Context: A limited resource (such as an item stock in an e-commerce) with a high burst of requests to read and write to it concurrently.
https://chatgpt.com/share/6783cf2b-0068-800e-bfc0-19dfd5158021
Lock the row that contains each item’s available stock on each read or write to ensure consistency of the data.
Extremely costly, as every request hangs until the lock is released and they are able to access it.
With each operation, 2 key pieces of data must be provided: original data read, and data that they wish to write.
When a transaction is processed, the data originally read is checked against the current value. If it’s different, you can either reject the transaction (in which case it may be automatically retried) or you can see what the delta trying to be written is, and if it can be honoured (say they purchased 2 items and 34 are left, then it doesn’t matter that the original amount that was read was 43, there are enough left that 2 can be sold).
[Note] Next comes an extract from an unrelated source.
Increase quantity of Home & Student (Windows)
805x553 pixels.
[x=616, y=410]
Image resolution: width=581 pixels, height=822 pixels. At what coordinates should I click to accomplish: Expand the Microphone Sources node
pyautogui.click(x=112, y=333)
Using a service such as Redis/Valkey you can allocate as many tokens as units you have of an item, and every time the item is added to the cart you can ask for one such token. This could even be distributed (each instance gets X amount of tokens). Each one would have a TTL so they can’t be held indefinitely, and if the user takes too long to finish the purchase, they’ll have to ask for another token later on, at which time there may not be any left. Otherwise their operation goes through and the token is consumed.
Whatever system you use needs to know how to replenish/release the token if it’s not consumed after TTL.
If having to refund people is not an issue, you could just do eventual consistency and let everyone’s purchases go through as individual operations. Later on, when merging them, refund or compensate users whose transactions were not actually fulfilled. Available stock is updated as transactions are processed, such that at some point no more purchases are accepted, but many may have happened that can’t later be honoured.
It’s costly from an operations standpoint, but much easier to implement on the technical side.